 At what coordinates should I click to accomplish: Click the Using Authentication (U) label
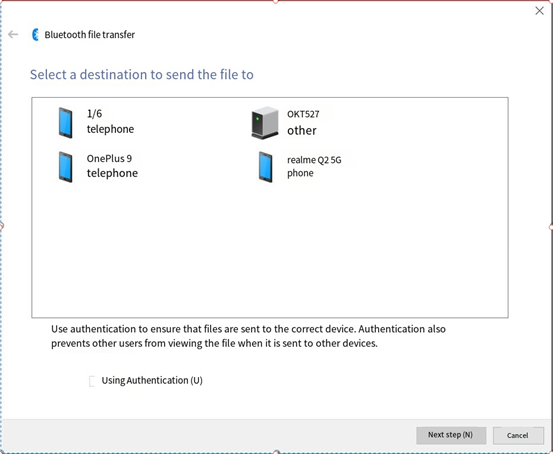152,380
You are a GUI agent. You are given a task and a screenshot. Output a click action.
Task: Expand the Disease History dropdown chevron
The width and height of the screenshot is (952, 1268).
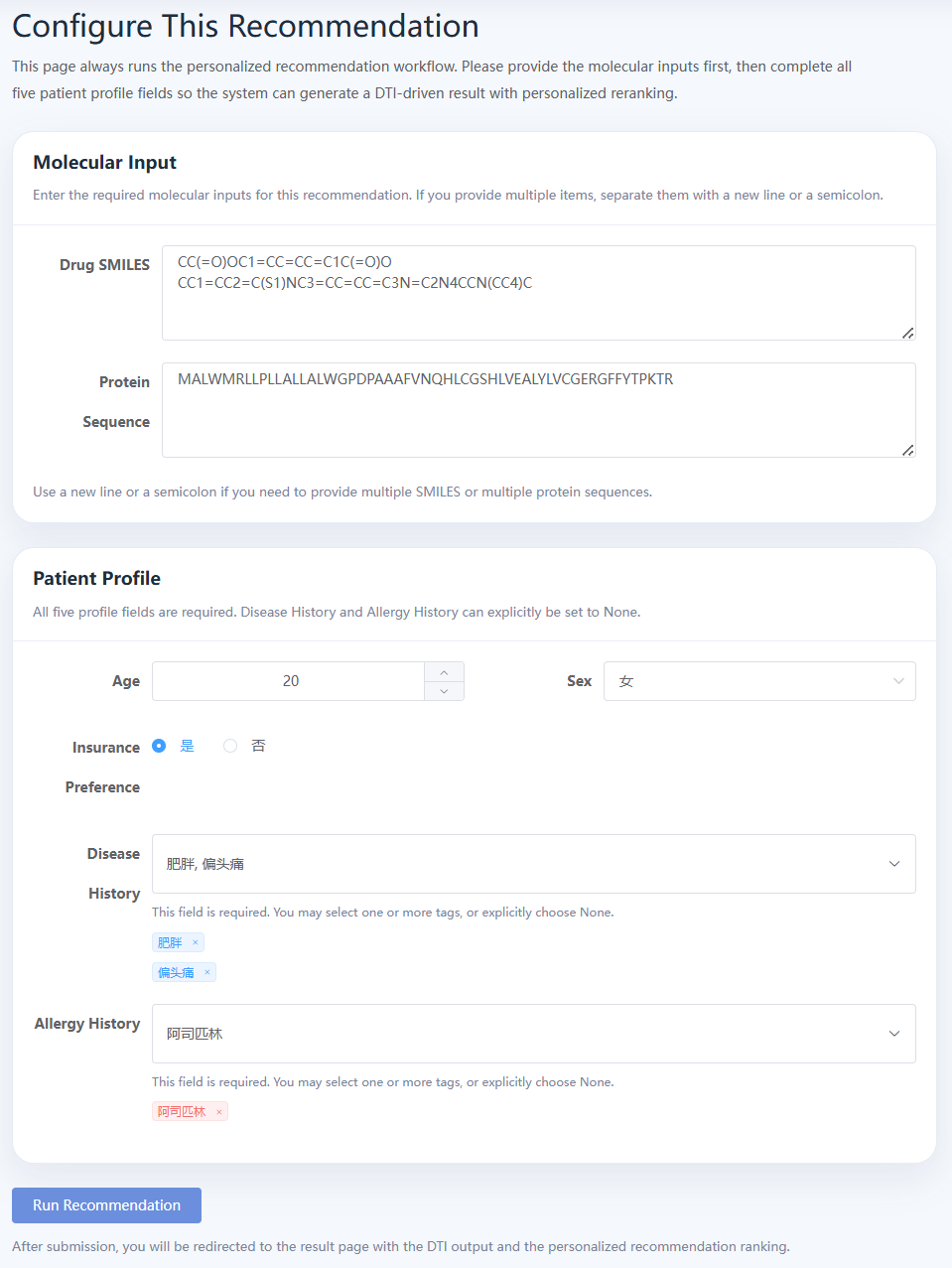(894, 864)
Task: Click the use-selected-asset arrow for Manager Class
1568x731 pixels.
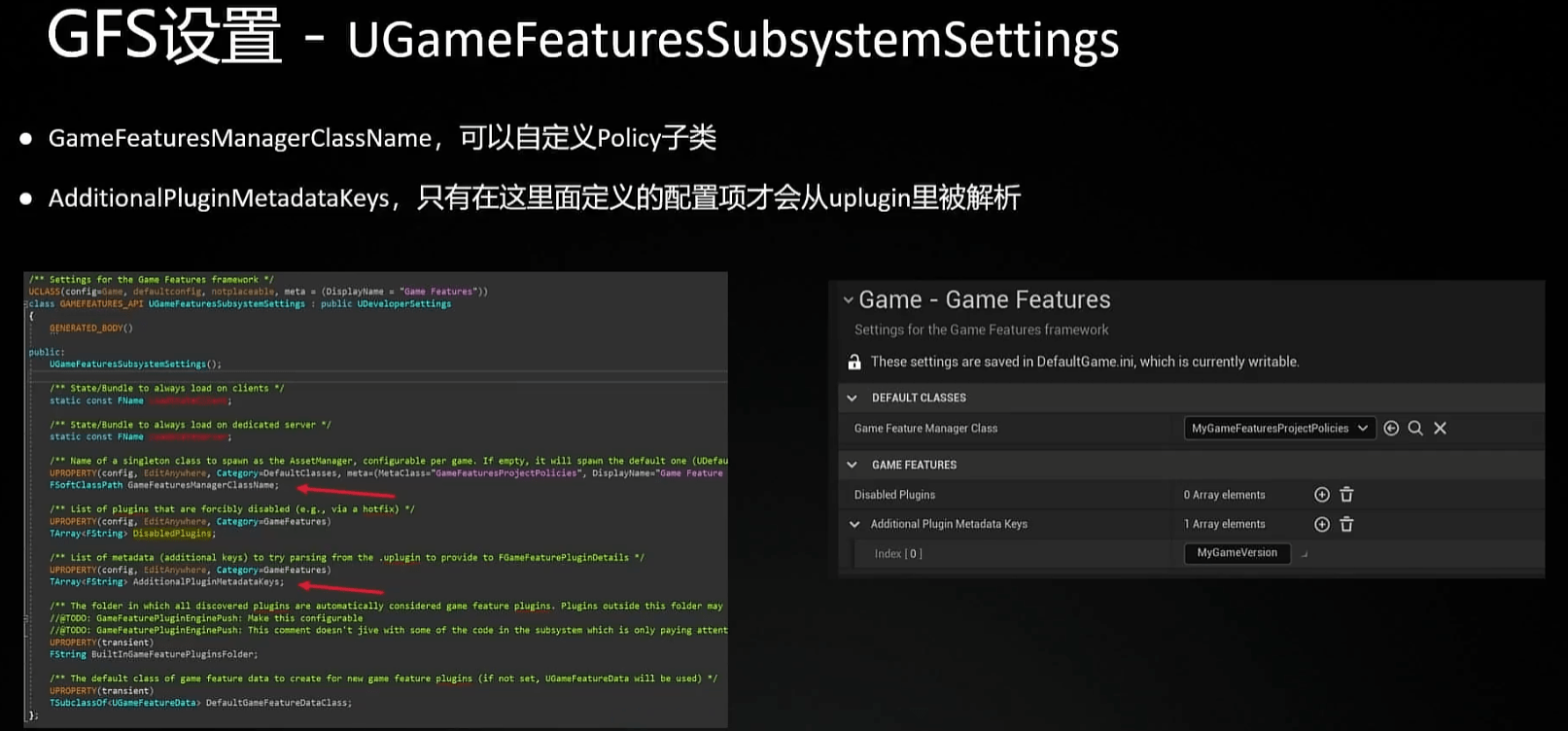Action: 1391,429
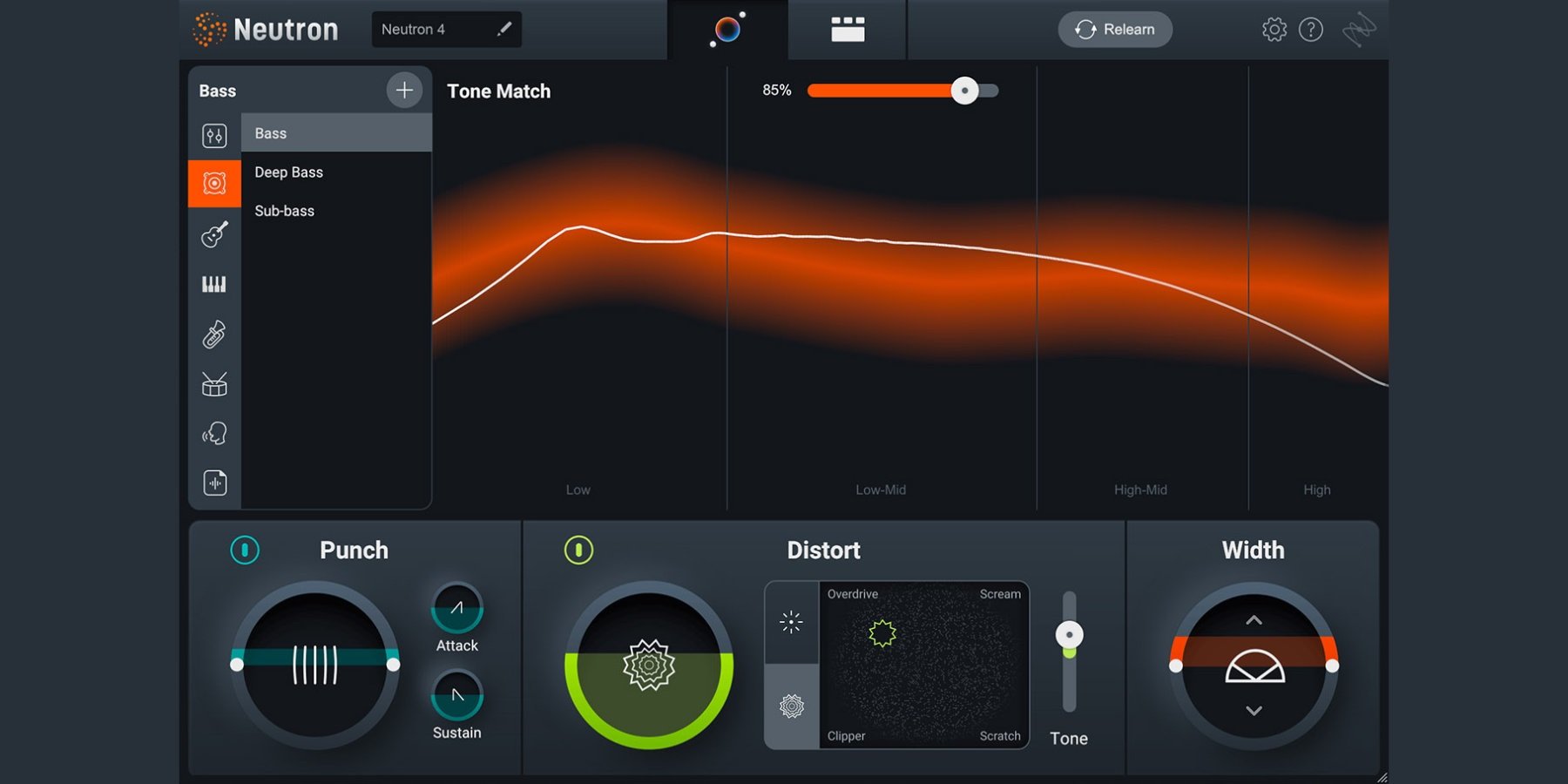Click the Tone Match amount slider handle
Screen dimensions: 1568x784
tap(964, 91)
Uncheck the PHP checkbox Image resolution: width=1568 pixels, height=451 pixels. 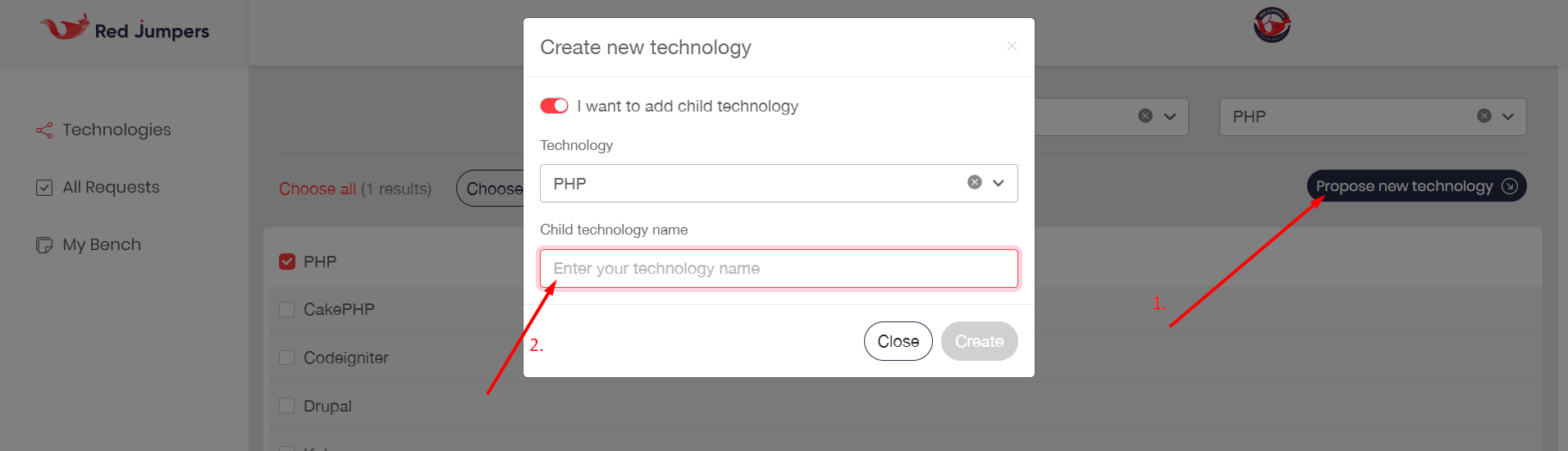[x=287, y=262]
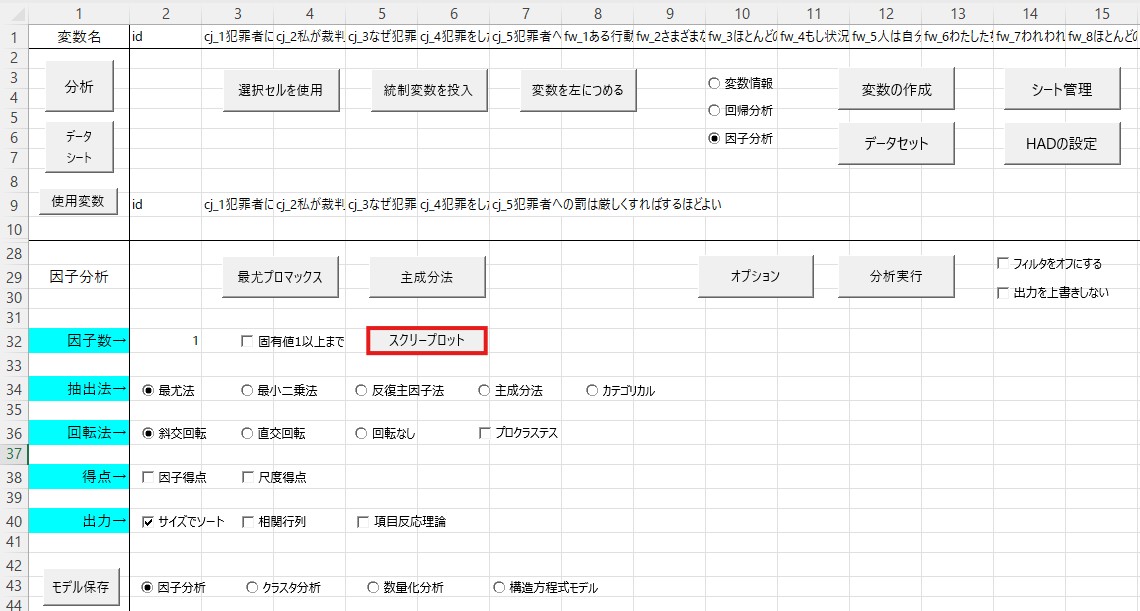
Task: Click the スクリープロット button
Action: click(x=427, y=341)
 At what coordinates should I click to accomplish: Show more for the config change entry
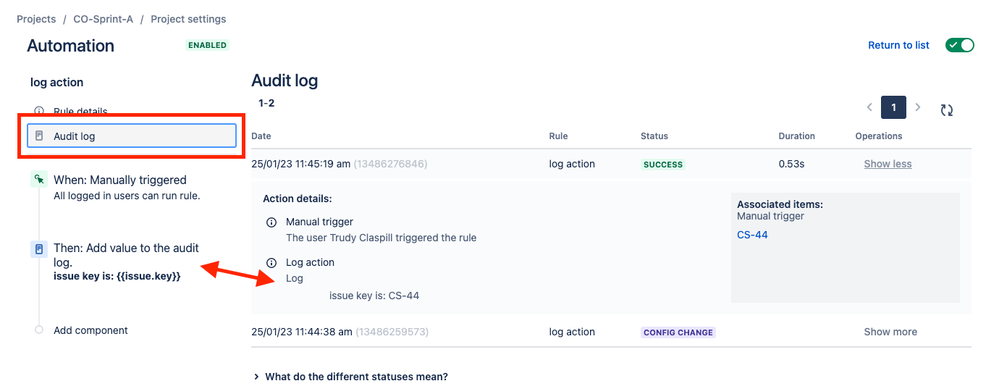pyautogui.click(x=890, y=332)
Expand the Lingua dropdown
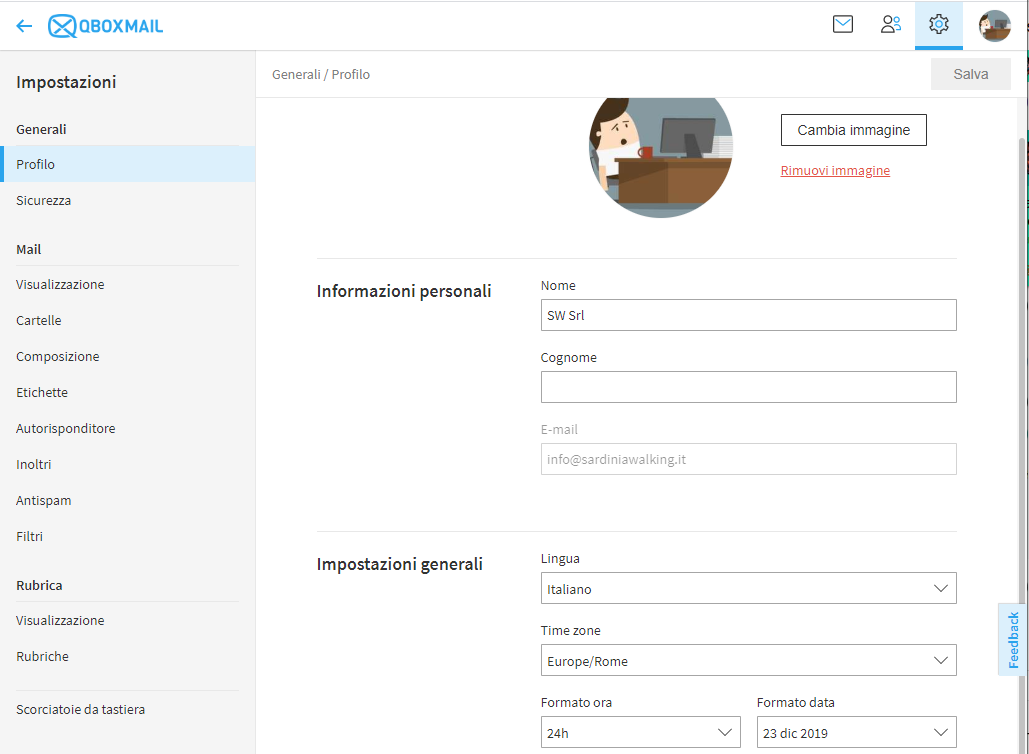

_ _ _

PROBLEM TO SOLVE: Retype exactly the lines above, starting at the line containing "At what coordinates should I click to accomplish: Show" and ending with the last line, both included; leave out the pictures.

SOLUTION:
 At what coordinates should I click to accomplish: Show more for the config change entry
pyautogui.click(x=890, y=332)
Expand the Lingua dropdown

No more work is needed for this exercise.